In January 1805, Harriet Ponsonby, Countess Bessborough, wrote a letter to her lover, Granville Leveson Gower, in which she revealed that she had been sexually assaulted by a member of her extended family. The man in question was also a friend of Leveson Gower’s and knew of their extra-marital relationship. This paper will examine how the countess conceptualised and assessed her own culpability in the assault and will reveal that she drew connections between her perceived failure to conform to contemporary conceptions of sexual morality and the man’s conduct

Content warning: this paper contains non-graphic discussions of sexual assault.

About Natalie

Natalie Hanley-Smith is a Women’s History Network Early Career Fellow, 2021-22. She completed her doctoral thesis on 18th and 19th-century marital non-conformity at the University of Warwick in 2020. Her research interests include emotion, political culture, sexuality, and sociability. She is currently co-editing a special issue of Parliamentary History with Professor Sarah Richardson on the theme of ‘Passion, Politics, and Parliament’, which is forthcoming in 2023. She is also working on a monograph, tentatively titled: Controversial Intimacies: Marriage, Gossip, and Scandal in British Society, 1780-1840.

 

Dr Emma Barrett, ‘Sex and the City: Gender and the City of London’

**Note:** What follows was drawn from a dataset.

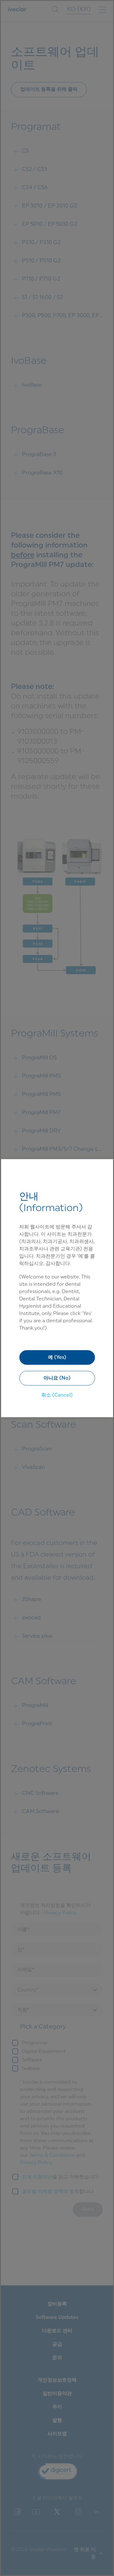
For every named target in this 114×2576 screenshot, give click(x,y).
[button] (57, 1378)
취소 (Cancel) (57, 1395)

During my WHN fellowship I have been exploring women’s employment in Britain’s financial sector in the later twentieth century. Through oral histories and archival research, I analyse the experiences of professional women and locate them in the broader inequalities of late twentieth-century Britain, including their relationships with paid domestic workers such as nannies and cleaners. In the context of financial deregulation and ‘opportunity culture’, which supposedly dissolved class distinctions and created a more diverse City, I examine the complexities of women’s employment, workplace hierarchies, and the emergence of new global elites, to help us understand how financialisation impacted social and economic life. This paper will focus on the trajectories of professional women into Britain’s financial sector.

About Emma

Dr Emma Barrett is a Teaching Fellow in Arts and Law and Honorary Research Fellow in History at the University of Birmingham. She is a Visiting Research Fellow at QMUL and in 2021 was the John Antcliffe By-Fellow at Churchill College Cambridge. Her publications include ‘King Caz: Cazenove, Thatcherism and the 1980s financial revolution’ (TCBH, 2018) and she is currently working on a monograph of the 1980s financial revolution, forthcoming with MUP.